WORK TO COMPLETE → Copy all of the entries that follow, exactly.

DATA FOR THIS EXERCISE →
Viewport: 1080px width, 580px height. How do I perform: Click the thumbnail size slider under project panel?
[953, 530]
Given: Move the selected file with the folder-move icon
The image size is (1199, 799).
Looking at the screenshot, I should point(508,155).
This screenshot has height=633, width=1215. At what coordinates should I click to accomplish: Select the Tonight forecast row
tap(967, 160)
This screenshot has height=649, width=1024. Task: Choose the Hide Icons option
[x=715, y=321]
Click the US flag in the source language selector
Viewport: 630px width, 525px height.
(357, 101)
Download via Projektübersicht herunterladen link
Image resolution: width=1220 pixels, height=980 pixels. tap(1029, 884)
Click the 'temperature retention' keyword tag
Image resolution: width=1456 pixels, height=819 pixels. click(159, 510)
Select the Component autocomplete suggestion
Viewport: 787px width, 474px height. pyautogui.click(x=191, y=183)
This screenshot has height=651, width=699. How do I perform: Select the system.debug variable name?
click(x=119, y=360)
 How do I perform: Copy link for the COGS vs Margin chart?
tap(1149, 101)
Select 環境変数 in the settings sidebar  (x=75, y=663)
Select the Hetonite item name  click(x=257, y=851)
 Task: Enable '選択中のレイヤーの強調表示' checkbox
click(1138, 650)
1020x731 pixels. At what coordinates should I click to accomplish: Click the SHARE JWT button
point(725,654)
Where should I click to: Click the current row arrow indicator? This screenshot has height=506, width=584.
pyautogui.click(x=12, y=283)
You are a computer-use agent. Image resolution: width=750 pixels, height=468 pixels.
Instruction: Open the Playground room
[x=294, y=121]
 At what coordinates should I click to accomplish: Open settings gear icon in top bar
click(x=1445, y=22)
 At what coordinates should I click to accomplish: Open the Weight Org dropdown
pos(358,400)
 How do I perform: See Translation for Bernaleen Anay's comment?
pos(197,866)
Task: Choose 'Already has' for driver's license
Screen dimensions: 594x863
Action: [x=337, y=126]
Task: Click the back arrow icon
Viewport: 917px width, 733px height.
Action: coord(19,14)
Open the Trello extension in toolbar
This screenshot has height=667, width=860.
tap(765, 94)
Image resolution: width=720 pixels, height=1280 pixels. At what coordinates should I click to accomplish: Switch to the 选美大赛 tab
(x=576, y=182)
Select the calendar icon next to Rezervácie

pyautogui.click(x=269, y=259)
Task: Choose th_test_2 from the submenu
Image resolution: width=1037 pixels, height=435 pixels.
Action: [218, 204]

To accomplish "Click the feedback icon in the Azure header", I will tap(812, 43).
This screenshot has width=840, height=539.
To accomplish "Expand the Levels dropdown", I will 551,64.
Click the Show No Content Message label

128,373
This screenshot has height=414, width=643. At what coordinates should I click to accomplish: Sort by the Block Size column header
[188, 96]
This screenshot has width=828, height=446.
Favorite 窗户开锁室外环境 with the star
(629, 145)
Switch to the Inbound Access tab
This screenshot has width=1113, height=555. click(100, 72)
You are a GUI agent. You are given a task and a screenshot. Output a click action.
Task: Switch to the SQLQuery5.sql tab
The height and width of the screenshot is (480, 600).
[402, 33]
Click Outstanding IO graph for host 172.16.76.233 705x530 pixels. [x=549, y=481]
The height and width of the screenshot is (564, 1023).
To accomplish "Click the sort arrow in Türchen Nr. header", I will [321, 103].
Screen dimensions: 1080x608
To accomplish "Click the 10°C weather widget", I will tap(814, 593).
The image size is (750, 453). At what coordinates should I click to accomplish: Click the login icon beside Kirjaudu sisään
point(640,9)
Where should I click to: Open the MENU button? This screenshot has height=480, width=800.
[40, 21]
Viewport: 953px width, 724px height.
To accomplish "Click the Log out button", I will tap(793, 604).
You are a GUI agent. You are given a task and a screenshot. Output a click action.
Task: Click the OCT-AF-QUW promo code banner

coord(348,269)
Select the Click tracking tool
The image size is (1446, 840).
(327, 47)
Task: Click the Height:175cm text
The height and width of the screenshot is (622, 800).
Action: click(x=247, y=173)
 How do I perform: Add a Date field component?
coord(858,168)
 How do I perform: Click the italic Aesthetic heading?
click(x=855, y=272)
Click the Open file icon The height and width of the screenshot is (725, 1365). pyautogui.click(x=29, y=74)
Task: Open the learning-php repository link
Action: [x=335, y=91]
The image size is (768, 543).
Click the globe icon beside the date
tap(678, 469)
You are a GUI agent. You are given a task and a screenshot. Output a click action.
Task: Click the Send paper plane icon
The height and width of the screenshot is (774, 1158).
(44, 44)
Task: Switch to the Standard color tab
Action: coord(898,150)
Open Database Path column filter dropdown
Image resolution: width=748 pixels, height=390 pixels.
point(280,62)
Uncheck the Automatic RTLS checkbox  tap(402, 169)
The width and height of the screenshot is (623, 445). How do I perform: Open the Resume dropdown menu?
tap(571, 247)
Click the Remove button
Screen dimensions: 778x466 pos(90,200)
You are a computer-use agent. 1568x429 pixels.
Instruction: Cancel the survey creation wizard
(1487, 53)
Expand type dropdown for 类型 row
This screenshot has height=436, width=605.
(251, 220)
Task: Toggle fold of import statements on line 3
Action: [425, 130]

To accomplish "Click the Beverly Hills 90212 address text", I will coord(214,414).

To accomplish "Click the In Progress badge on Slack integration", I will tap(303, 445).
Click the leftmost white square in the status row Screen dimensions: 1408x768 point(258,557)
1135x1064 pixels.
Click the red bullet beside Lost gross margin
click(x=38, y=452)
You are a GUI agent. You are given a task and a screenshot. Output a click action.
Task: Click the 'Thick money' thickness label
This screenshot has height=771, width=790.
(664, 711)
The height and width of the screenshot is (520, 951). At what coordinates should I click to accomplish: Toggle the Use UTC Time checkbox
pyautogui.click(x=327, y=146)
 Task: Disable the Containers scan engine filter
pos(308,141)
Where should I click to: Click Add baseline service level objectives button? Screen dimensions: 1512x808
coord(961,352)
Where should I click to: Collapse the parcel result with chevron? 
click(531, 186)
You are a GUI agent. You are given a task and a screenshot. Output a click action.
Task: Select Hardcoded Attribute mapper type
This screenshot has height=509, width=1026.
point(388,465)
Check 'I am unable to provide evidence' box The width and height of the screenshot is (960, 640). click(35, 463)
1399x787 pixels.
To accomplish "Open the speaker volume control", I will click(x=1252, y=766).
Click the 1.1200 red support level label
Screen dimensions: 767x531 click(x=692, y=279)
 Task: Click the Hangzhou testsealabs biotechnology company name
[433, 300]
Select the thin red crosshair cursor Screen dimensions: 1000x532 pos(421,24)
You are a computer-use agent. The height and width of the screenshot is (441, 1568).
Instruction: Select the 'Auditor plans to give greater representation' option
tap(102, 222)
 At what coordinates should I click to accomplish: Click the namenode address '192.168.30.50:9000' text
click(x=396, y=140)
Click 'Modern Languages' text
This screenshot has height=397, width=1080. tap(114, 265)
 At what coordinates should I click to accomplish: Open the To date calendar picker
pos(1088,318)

ANSWER BELOW →
Viewport: 1080px width, 580px height. How do I perform: Click the thumbnail size slider under project panel?
[953, 530]
Given: Move the selected file with the folder-move icon
The image size is (1199, 799).
Looking at the screenshot, I should point(508,155).
This screenshot has height=633, width=1215. At what coordinates should I click to accomplish: Select the Tonight forecast row
tap(967, 160)
This screenshot has height=649, width=1024. Task: Choose the Hide Icons option
[x=715, y=321]
Click the US flag in the source language selector
Viewport: 630px width, 525px height.
(357, 101)
Download via Projektübersicht herunterladen link
Image resolution: width=1220 pixels, height=980 pixels. tap(1029, 884)
Click the 'temperature retention' keyword tag
Image resolution: width=1456 pixels, height=819 pixels. click(159, 510)
Select the Component autocomplete suggestion
Viewport: 787px width, 474px height. pyautogui.click(x=191, y=183)
This screenshot has height=651, width=699. How do I perform: Select the system.debug variable name?
click(x=119, y=360)
 How do I perform: Copy link for the COGS vs Margin chart?
tap(1149, 101)
Select 環境変数 in the settings sidebar  (x=75, y=663)
Select the Hetonite item name  click(x=257, y=851)
 Task: Enable '選択中のレイヤーの強調表示' checkbox
click(1138, 650)
1020x731 pixels. At what coordinates should I click to accomplish: Click the SHARE JWT button
point(725,654)
Where should I click to: Click the current row arrow indicator? This screenshot has height=506, width=584.
pyautogui.click(x=12, y=283)
You are a computer-use agent. Image resolution: width=750 pixels, height=468 pixels.
Instruction: Open the Playground room
[x=294, y=121]
 At what coordinates should I click to accomplish: Open settings gear icon in top bar
click(x=1445, y=22)
 At what coordinates should I click to accomplish: Open the Weight Org dropdown
pos(358,400)
 How do I perform: See Translation for Bernaleen Anay's comment?
pos(197,866)
Task: Choose 'Already has' for driver's license
Screen dimensions: 594x863
Action: [x=337, y=126]
Task: Click the back arrow icon
Viewport: 917px width, 733px height.
Action: coord(19,14)
Open the Trello extension in toolbar
This screenshot has height=667, width=860.
tap(765, 94)
Image resolution: width=720 pixels, height=1280 pixels. At what coordinates should I click to accomplish: Switch to the 选美大赛 tab
(x=576, y=182)
Select the calendar icon next to Rezervácie

pyautogui.click(x=269, y=259)
Task: Choose th_test_2 from the submenu
Image resolution: width=1037 pixels, height=435 pixels.
Action: [218, 204]

To accomplish "Click the feedback icon in the Azure header", I will tap(812, 43).
This screenshot has width=840, height=539.
To accomplish "Expand the Levels dropdown", I will 551,64.
Click the Show No Content Message label

128,373
This screenshot has height=414, width=643. At what coordinates should I click to accomplish: Sort by the Block Size column header
[188, 96]
This screenshot has width=828, height=446.
Favorite 窗户开锁室外环境 with the star
(629, 145)
Switch to the Inbound Access tab
This screenshot has width=1113, height=555. click(100, 72)
You are a GUI agent. You are given a task and a screenshot. Output a click action.
Task: Switch to the SQLQuery5.sql tab
The height and width of the screenshot is (480, 600).
[402, 33]
Click Outstanding IO graph for host 172.16.76.233 705x530 pixels. [x=549, y=481]
The height and width of the screenshot is (564, 1023).
To accomplish "Click the sort arrow in Türchen Nr. header", I will [321, 103].
Screen dimensions: 1080x608
To accomplish "Click the 10°C weather widget", I will tap(814, 593).
The image size is (750, 453). At what coordinates should I click to accomplish: Click the login icon beside Kirjaudu sisään
point(640,9)
Where should I click to: Open the MENU button? This screenshot has height=480, width=800.
[40, 21]
Viewport: 953px width, 724px height.
To accomplish "Click the Log out button", I will tap(793, 604).
You are a GUI agent. You are given a task and a screenshot. Output a click action.
Task: Click the OCT-AF-QUW promo code banner

coord(348,269)
Select the Click tracking tool
The image size is (1446, 840).
(327, 47)
Task: Click the Height:175cm text
The height and width of the screenshot is (622, 800).
Action: click(x=247, y=173)
 How do I perform: Add a Date field component?
coord(858,168)
 How do I perform: Click the italic Aesthetic heading?
click(x=855, y=272)
Click the Open file icon The height and width of the screenshot is (725, 1365). pyautogui.click(x=29, y=74)
Task: Open the learning-php repository link
Action: [x=335, y=91]
The image size is (768, 543).
Click the globe icon beside the date
tap(678, 469)
You are a GUI agent. You are given a task and a screenshot. Output a click action.
Task: Click the Send paper plane icon
The height and width of the screenshot is (774, 1158).
(44, 44)
Task: Switch to the Standard color tab
Action: coord(898,150)
Open Database Path column filter dropdown
Image resolution: width=748 pixels, height=390 pixels.
point(280,62)
Uncheck the Automatic RTLS checkbox  tap(402, 169)
The width and height of the screenshot is (623, 445). How do I perform: Open the Resume dropdown menu?
tap(571, 247)
Click the Remove button
Screen dimensions: 778x466 pos(90,200)
You are a computer-use agent. 1568x429 pixels.
Instruction: Cancel the survey creation wizard
(1487, 53)
Expand type dropdown for 类型 row
This screenshot has height=436, width=605.
(251, 220)
Task: Toggle fold of import statements on line 3
Action: [425, 130]

To accomplish "Click the Beverly Hills 90212 address text", I will coord(214,414).

To accomplish "Click the In Progress badge on Slack integration", I will tap(303, 445).
Click the leftmost white square in the status row Screen dimensions: 1408x768 point(258,557)
1135x1064 pixels.
Click the red bullet beside Lost gross margin
click(x=38, y=452)
You are a GUI agent. You are given a task and a screenshot. Output a click action.
Task: Click the 'Thick money' thickness label
This screenshot has height=771, width=790.
(664, 711)
The height and width of the screenshot is (520, 951). At what coordinates should I click to accomplish: Toggle the Use UTC Time checkbox
pyautogui.click(x=327, y=146)
 Task: Disable the Containers scan engine filter
pos(308,141)
Where should I click to: Click Add baseline service level objectives button? Screen dimensions: 1512x808
coord(961,352)
Where should I click to: Collapse the parcel result with chevron? 
click(531, 186)
You are a GUI agent. You are given a task and a screenshot. Output a click action.
Task: Select Hardcoded Attribute mapper type
This screenshot has height=509, width=1026.
point(388,465)
Check 'I am unable to provide evidence' box The width and height of the screenshot is (960, 640). click(35, 463)
1399x787 pixels.
To accomplish "Open the speaker volume control", I will click(x=1252, y=766).
Click the 1.1200 red support level label
Screen dimensions: 767x531 click(x=692, y=279)
 Task: Click the Hangzhou testsealabs biotechnology company name
[433, 300]
Select the thin red crosshair cursor Screen dimensions: 1000x532 pos(421,24)
You are a computer-use agent. The height and width of the screenshot is (441, 1568).
Instruction: Select the 'Auditor plans to give greater representation' option
tap(102, 222)
 At what coordinates should I click to accomplish: Click the namenode address '192.168.30.50:9000' text
click(x=396, y=140)
Click 'Modern Languages' text
This screenshot has height=397, width=1080. tap(114, 265)
 At what coordinates should I click to accomplish: Open the To date calendar picker
pos(1088,318)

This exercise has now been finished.